YOUR TASK
Go through the data and copy every line in which "will" appears.

RECORDS FOR THIS TASK
◇ ◇ ◇

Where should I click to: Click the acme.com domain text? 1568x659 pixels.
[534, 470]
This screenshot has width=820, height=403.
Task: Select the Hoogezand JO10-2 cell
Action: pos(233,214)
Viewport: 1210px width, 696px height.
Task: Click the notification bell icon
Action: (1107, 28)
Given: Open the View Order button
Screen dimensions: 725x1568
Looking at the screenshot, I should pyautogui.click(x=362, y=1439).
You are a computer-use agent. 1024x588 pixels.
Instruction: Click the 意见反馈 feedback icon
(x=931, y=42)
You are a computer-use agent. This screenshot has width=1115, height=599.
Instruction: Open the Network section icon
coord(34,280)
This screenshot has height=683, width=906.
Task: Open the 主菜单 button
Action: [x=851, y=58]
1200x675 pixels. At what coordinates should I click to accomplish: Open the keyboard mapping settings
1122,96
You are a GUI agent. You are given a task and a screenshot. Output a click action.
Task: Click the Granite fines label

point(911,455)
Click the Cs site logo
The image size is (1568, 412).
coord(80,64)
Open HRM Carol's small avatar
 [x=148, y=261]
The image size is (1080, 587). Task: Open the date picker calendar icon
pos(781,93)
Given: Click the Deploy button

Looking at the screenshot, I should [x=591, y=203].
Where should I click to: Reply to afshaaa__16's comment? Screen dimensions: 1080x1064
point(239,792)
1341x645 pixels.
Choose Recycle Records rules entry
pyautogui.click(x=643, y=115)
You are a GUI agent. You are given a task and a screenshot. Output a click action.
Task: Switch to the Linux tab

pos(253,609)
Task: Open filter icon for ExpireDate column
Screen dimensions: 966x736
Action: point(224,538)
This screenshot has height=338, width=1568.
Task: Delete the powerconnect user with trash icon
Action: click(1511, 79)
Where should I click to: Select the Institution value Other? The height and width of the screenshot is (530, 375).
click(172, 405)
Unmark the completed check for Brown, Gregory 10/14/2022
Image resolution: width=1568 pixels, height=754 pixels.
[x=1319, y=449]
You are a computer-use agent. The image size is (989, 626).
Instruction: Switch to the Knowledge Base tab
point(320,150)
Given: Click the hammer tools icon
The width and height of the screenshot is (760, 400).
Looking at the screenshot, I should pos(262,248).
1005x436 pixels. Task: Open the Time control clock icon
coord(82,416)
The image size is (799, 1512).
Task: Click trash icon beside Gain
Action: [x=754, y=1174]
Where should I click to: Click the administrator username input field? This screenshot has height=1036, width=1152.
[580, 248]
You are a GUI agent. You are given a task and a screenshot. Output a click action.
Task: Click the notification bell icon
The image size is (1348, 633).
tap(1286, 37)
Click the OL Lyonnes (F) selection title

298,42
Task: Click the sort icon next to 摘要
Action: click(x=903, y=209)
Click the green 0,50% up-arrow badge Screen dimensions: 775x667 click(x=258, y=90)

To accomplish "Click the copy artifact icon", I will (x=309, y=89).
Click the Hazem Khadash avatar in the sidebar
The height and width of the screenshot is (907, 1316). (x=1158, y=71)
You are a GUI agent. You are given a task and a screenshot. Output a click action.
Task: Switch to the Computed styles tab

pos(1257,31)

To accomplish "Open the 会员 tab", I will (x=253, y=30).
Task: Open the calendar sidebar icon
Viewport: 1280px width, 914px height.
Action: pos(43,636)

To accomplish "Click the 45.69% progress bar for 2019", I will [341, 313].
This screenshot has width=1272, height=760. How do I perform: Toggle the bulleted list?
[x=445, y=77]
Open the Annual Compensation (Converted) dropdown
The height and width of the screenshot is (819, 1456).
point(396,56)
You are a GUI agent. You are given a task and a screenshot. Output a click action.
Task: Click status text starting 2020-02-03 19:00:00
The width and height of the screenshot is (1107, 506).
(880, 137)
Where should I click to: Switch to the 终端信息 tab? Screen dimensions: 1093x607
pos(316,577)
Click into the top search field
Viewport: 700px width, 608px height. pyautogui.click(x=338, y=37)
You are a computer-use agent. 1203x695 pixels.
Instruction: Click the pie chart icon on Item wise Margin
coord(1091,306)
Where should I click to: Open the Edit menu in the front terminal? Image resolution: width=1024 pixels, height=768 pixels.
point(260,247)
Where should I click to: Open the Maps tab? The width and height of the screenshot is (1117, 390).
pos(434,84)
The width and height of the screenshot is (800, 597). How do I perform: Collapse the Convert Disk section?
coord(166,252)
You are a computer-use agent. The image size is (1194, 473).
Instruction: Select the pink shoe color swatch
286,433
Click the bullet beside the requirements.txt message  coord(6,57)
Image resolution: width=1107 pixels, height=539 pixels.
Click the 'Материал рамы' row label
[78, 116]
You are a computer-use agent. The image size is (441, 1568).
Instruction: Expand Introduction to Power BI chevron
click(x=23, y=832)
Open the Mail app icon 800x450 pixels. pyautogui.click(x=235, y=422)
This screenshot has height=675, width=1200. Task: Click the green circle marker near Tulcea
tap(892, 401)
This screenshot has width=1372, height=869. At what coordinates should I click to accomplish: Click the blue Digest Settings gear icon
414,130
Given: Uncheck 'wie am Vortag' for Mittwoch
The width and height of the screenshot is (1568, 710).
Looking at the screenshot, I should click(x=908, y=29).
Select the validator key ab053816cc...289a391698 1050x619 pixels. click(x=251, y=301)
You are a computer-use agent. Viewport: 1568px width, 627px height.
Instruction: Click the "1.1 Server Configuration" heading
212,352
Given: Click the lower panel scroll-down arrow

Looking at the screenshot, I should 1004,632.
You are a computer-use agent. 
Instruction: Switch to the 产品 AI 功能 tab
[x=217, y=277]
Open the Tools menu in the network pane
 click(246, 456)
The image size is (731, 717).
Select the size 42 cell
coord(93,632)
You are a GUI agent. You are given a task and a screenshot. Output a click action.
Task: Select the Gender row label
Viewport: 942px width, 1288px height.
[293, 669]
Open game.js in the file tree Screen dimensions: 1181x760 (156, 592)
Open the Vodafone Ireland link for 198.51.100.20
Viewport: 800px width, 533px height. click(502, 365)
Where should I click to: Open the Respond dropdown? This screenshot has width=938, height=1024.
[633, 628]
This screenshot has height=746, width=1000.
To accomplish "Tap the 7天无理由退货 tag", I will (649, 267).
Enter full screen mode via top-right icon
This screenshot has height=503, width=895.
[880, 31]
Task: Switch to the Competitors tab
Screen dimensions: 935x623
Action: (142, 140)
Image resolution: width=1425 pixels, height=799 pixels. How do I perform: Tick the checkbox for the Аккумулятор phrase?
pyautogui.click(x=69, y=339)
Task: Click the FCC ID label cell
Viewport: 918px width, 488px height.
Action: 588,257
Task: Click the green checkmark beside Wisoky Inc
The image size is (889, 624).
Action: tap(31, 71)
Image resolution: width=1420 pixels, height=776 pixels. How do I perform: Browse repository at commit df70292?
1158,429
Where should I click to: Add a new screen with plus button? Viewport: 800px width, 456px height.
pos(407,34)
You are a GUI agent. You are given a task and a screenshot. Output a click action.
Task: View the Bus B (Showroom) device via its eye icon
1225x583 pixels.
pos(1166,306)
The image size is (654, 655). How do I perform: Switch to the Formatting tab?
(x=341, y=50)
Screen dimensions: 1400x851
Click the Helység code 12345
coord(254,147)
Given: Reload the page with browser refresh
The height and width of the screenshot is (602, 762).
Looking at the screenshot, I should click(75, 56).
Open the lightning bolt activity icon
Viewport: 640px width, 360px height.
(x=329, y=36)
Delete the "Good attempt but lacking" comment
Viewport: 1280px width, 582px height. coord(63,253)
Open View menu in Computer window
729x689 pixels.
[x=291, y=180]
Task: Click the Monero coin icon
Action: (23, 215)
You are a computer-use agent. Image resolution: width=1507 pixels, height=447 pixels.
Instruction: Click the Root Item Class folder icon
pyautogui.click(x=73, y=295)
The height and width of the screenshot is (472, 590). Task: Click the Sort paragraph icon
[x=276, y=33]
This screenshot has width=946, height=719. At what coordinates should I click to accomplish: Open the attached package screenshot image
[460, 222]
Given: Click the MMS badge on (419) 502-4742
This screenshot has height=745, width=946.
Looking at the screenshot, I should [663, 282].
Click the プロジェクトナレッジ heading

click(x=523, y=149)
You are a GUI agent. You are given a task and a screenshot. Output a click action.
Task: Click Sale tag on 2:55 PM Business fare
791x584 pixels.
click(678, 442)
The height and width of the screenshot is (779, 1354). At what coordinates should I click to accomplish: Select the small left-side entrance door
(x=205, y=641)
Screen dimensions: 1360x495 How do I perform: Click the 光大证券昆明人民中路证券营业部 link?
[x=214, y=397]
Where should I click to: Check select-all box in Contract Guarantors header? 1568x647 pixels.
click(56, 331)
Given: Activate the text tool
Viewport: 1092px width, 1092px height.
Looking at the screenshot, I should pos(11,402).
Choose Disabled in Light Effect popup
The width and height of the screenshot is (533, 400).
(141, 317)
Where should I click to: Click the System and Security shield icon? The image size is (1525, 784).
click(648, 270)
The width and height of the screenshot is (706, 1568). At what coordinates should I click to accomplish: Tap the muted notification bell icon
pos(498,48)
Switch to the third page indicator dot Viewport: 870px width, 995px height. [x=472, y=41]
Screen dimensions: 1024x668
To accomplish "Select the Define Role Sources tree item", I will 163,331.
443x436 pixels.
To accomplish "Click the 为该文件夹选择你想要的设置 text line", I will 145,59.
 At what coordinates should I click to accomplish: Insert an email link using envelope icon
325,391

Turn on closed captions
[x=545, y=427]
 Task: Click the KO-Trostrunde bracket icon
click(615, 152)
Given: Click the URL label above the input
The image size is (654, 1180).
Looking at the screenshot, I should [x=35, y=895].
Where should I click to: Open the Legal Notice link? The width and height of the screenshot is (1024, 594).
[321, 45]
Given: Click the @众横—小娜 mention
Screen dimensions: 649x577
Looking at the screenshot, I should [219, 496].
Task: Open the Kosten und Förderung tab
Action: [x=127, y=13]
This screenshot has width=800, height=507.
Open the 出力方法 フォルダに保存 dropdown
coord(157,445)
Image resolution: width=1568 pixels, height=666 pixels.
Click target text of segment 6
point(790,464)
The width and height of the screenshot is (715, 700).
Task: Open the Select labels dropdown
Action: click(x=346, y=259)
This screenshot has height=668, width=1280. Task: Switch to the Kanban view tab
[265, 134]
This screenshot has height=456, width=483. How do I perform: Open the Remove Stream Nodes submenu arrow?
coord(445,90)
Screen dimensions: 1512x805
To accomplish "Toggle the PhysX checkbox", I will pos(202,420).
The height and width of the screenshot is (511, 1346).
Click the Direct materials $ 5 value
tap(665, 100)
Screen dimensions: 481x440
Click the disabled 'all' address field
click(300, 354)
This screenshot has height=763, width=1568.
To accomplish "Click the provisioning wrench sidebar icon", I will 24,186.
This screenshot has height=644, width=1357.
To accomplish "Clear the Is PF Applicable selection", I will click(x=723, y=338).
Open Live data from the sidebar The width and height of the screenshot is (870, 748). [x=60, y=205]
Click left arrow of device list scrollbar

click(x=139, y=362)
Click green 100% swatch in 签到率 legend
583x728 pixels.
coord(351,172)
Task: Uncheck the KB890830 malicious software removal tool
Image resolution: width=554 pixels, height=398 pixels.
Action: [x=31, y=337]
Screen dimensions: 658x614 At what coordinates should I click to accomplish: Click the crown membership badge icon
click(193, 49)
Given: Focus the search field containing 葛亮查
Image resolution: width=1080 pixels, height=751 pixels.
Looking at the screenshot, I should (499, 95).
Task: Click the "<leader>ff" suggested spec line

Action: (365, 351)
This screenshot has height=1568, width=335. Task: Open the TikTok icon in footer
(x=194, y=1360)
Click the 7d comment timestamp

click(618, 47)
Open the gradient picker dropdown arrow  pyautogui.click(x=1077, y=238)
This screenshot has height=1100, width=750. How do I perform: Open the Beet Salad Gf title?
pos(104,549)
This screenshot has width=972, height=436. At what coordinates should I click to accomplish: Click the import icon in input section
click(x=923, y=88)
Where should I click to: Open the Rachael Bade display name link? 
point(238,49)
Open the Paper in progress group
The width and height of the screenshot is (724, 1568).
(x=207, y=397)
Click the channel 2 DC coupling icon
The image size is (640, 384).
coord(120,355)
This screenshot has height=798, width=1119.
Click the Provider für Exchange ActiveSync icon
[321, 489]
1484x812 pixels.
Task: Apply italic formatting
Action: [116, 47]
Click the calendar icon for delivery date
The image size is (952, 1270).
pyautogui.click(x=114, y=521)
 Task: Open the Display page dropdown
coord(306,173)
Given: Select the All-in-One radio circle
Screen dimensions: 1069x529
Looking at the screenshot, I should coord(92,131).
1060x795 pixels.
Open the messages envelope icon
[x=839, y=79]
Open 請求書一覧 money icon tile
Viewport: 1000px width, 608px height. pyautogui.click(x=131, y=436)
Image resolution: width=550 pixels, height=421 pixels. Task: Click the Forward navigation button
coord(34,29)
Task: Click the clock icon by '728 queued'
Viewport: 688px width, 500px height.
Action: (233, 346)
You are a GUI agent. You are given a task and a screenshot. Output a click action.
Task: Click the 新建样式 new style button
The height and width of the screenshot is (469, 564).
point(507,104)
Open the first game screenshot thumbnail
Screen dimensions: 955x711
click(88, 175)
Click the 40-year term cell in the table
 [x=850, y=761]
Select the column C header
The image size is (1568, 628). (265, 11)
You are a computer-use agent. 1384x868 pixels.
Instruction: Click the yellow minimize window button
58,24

◇ ◇ ◇

ANSWER AREA
To accomplish "Click the copy artifact icon", I will (x=309, y=89).
To accomplish "Open the 会员 tab", I will (x=253, y=30).
To accomplish "Click the 45.69% progress bar for 2019", I will [341, 313].
To accomplish "Tap the 7天无理由退货 tag", I will (649, 267).
To accomplish "Select the Define Role Sources tree item", I will 163,331.
To accomplish "Click the 为该文件夹选择你想要的设置 text line", I will 145,59.
To accomplish "Toggle the PhysX checkbox", I will pos(202,420).
To accomplish "Click the provisioning wrench sidebar icon", I will 24,186.
To accomplish "Clear the Is PF Applicable selection", I will click(x=723, y=338).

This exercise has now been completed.